Problem to work on
Go through everything from the line containing "will click(x=79, y=9)." down to the line containing "click(x=110, y=85)", and replace "floating toolbar" with "floating menu". Return only those lines, with nothing else altered.
□ □ □ □ □ □ □
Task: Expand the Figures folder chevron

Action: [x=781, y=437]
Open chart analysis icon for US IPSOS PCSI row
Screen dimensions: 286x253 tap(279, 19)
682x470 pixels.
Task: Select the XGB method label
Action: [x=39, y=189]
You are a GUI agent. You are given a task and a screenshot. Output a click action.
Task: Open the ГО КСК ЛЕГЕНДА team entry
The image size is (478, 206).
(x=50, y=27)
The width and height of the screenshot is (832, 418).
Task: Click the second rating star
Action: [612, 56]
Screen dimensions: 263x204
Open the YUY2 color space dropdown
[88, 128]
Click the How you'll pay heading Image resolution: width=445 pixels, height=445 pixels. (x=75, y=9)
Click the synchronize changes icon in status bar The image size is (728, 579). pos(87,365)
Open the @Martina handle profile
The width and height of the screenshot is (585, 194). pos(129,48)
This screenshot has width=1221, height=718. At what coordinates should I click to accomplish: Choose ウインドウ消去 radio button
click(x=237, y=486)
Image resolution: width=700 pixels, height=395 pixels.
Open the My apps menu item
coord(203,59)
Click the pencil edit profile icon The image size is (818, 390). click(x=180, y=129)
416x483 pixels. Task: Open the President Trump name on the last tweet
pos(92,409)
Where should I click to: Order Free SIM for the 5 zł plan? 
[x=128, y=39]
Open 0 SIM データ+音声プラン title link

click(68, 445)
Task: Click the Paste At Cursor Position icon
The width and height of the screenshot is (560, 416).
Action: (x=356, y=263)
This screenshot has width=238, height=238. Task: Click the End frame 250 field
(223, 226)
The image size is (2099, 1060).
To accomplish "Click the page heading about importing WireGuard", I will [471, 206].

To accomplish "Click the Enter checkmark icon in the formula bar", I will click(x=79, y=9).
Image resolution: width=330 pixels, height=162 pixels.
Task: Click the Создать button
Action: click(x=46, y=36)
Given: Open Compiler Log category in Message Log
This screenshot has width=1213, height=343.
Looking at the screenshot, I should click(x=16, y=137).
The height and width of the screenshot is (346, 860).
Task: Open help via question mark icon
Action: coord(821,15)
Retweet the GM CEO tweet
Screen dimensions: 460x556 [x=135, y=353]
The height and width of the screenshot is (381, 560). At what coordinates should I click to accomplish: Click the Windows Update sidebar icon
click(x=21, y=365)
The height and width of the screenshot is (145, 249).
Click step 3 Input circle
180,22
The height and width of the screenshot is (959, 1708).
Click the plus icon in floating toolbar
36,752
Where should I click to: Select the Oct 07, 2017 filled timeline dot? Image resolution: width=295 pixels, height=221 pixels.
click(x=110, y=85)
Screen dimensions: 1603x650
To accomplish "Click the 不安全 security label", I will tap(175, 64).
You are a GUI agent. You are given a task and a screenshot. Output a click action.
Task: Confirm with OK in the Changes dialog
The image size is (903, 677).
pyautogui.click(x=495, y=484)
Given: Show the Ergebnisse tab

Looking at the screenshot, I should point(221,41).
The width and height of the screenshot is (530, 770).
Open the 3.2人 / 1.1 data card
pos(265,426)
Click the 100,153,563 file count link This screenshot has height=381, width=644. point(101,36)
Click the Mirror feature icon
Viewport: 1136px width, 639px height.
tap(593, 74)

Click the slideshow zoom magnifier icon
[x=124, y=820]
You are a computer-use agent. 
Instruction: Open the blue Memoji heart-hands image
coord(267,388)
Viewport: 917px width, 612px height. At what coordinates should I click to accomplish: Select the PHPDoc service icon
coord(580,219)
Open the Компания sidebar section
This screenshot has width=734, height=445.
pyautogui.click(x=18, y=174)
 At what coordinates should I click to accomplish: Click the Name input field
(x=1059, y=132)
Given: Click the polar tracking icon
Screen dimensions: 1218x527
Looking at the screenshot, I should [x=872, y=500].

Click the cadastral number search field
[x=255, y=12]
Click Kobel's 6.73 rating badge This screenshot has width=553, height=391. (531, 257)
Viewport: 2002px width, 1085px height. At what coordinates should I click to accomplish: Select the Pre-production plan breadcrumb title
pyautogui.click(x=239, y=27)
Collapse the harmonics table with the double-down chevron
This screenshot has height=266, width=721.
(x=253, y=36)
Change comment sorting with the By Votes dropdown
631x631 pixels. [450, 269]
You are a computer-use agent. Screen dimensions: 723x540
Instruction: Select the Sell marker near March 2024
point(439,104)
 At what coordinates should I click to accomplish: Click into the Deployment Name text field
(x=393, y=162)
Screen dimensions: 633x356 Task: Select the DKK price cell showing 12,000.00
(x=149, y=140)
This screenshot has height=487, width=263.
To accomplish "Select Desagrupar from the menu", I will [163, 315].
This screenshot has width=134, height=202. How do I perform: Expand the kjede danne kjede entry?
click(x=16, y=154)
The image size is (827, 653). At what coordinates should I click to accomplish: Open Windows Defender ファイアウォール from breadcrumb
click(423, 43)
□ □ □ □ □ □ □
Completed task
To accomplish "Click the Enter checkmark icon in the formula bar", I will click(x=79, y=9).
Image resolution: width=330 pixels, height=162 pixels.
Task: Click the Создать button
Action: click(x=46, y=36)
Given: Open Compiler Log category in Message Log
This screenshot has width=1213, height=343.
Looking at the screenshot, I should click(x=16, y=137).
The height and width of the screenshot is (346, 860).
Task: Open help via question mark icon
Action: coord(821,15)
Retweet the GM CEO tweet
Screen dimensions: 460x556 [x=135, y=353]
The height and width of the screenshot is (381, 560). At what coordinates should I click to accomplish: Click the Windows Update sidebar icon
click(x=21, y=365)
The height and width of the screenshot is (145, 249).
Click step 3 Input circle
180,22
The height and width of the screenshot is (959, 1708).
Click the plus icon in floating menu
36,752
Where should I click to: Select the Oct 07, 2017 filled timeline dot? Image resolution: width=295 pixels, height=221 pixels.
click(x=110, y=85)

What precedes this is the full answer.